Emmanuel Dubois enfonce le clou : « Se représenter le chemin inverse de ce qui vient d’être fait lors de la migration vers le cloud devrait déjà en refroidir plus d’un, surtout quand des éléments de l’infrastructure ont été modernisés pour le cloud, voire sont désormais cloud-native. » Et de s’amuser de ce potentiel retour de balancier vers le on-premise : « Au temps des mainframes, certaines entreprises étaient entre les mains d’IBM tant pour l’infrastructure que pour le soft. L’emprise des hyperscalers m’y fait penser dans un certain sens… Pour s’en prémunir, la réversibilité doit être envisagée dès le départ, et même testée. Cela permet d’en faire un sujet opérationnel et non uniquement légal. » Le secteur de la data sur lequel est présent Indexima est aussi l’objet de tels coups de balancier… Ainsi, les pionniers du big data, qui ont installé des clusters Hadoop en interne pour expérimenter de premiers data lakes, ont fini par prendre le chemin du cloud public, attirés par la flexibilité d’un BigQuery, d’un RedShift ou d’un Snowflake. Devront-ils un jour réinternaliser ces ressources ?
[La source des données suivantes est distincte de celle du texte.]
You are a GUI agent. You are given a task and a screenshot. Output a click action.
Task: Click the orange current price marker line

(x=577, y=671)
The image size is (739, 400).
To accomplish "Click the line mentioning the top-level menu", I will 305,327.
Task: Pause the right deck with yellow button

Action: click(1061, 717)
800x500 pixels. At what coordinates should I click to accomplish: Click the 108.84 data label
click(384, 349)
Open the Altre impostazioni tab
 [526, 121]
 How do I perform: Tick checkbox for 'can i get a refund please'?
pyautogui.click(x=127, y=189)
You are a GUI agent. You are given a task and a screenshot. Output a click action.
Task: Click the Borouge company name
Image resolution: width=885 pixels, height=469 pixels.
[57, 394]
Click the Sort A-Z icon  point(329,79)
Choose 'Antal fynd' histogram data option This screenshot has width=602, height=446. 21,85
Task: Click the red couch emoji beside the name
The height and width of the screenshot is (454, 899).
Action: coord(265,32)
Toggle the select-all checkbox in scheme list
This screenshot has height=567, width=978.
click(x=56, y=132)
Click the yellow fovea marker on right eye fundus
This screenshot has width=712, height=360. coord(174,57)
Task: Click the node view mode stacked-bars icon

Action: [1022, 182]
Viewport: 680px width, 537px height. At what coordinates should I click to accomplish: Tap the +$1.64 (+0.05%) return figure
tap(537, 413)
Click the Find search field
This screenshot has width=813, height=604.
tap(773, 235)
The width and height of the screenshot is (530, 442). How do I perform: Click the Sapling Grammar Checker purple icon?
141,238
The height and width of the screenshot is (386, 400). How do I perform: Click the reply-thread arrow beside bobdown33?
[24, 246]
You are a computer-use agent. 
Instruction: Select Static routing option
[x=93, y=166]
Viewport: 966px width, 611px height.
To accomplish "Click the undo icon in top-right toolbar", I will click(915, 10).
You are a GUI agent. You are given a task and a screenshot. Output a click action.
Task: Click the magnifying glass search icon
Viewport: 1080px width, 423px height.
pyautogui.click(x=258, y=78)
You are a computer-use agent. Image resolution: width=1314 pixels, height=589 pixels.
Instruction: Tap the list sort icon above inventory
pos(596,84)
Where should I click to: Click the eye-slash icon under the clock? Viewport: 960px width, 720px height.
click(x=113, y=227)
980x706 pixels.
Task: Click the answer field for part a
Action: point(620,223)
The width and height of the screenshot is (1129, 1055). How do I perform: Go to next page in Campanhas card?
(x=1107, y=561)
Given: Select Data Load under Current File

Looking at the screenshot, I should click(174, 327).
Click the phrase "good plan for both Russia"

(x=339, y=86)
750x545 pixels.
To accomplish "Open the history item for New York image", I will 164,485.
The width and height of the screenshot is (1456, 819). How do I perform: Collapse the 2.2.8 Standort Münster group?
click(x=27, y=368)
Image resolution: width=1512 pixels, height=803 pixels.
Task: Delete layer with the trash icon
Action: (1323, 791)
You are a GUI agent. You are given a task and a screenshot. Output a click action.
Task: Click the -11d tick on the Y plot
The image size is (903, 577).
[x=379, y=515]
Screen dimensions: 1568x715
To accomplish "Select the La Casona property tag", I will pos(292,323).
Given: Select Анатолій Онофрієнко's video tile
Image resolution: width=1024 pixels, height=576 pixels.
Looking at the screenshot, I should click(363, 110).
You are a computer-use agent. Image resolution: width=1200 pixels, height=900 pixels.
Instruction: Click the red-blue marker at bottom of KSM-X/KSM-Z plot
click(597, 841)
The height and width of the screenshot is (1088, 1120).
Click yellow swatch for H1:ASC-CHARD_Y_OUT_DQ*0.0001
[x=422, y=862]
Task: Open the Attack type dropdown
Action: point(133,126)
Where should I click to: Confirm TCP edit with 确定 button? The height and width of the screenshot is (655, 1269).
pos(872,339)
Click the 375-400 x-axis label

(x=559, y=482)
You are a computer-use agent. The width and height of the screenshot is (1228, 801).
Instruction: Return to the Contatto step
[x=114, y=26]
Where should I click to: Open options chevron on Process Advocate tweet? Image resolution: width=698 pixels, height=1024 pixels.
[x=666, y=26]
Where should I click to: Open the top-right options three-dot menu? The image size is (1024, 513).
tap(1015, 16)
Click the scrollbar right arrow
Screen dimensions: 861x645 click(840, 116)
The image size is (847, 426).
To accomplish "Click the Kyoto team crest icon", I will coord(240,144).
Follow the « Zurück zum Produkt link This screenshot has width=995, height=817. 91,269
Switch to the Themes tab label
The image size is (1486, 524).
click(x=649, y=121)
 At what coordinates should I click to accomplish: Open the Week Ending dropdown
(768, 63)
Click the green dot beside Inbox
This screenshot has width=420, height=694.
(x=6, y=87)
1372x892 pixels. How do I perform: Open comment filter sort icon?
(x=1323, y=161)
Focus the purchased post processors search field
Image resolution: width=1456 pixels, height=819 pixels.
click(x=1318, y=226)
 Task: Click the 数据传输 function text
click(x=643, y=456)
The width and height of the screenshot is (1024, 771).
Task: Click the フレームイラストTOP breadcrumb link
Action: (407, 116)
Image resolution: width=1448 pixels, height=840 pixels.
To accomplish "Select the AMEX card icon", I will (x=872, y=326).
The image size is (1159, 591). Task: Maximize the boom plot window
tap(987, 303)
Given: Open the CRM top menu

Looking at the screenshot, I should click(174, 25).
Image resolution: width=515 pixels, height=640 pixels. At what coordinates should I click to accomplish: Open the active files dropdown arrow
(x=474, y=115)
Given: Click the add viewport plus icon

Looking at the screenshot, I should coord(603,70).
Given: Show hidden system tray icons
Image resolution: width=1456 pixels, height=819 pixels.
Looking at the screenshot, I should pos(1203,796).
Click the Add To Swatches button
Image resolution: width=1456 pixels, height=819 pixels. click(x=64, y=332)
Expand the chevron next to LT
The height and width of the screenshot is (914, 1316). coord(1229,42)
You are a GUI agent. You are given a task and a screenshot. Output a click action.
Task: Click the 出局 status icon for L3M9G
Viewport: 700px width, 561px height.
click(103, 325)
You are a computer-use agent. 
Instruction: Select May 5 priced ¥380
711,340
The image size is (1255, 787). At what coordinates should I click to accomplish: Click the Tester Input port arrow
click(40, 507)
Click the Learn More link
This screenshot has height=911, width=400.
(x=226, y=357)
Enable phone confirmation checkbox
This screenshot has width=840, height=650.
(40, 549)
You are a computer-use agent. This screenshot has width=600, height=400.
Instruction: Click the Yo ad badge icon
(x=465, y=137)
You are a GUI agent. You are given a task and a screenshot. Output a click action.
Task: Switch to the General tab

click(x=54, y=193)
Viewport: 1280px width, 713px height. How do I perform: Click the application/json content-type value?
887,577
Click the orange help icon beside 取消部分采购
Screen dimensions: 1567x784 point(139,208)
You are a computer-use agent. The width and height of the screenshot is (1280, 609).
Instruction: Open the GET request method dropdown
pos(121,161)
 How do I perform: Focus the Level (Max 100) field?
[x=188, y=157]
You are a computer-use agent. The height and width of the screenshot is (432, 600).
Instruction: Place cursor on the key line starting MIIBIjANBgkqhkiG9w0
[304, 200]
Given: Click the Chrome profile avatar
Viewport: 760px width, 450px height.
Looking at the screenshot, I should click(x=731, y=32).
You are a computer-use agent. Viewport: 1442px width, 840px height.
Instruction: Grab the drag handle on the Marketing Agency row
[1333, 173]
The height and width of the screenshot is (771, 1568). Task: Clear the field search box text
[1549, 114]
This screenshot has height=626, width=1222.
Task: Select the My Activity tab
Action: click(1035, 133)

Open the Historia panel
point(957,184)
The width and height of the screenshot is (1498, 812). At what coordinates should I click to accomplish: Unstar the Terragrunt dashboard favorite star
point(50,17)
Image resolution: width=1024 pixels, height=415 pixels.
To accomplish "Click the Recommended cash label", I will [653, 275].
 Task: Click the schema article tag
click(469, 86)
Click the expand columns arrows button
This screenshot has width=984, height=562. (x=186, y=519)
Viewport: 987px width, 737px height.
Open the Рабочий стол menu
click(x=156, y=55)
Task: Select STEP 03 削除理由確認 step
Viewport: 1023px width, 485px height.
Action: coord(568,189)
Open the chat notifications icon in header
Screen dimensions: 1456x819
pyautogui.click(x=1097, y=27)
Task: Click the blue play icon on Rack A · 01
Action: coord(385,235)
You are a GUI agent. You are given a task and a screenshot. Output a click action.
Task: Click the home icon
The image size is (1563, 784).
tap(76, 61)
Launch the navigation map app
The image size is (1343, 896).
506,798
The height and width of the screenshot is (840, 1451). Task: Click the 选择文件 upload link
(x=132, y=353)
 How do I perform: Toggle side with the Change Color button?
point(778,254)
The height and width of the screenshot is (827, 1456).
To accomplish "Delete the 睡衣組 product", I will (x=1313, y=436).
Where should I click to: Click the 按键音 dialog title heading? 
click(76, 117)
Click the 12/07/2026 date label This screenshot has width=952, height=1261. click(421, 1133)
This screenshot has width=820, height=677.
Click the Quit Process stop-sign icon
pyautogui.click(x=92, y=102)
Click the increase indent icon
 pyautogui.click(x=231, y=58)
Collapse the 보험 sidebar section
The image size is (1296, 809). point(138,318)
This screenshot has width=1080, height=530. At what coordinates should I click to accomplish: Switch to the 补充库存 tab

Pour l’heure en France, le mouvement vers le cloud reste fermement établi. La nouvelle doctrine de l’État « cloud au centre » devrait pousser le dernier village breton – celui que constituent les grandes administrations nationales – à migrer vers le cloud. Un renversement de tendance initié par les géants du digital est-il possible ? Il y a encore loin de la coupe aux lèvres et les déclarations d’intentions pointées par les études sont encore loin de se traduire dans les faits… et dans des baisses de chiffre d’affaires des hyperscalers.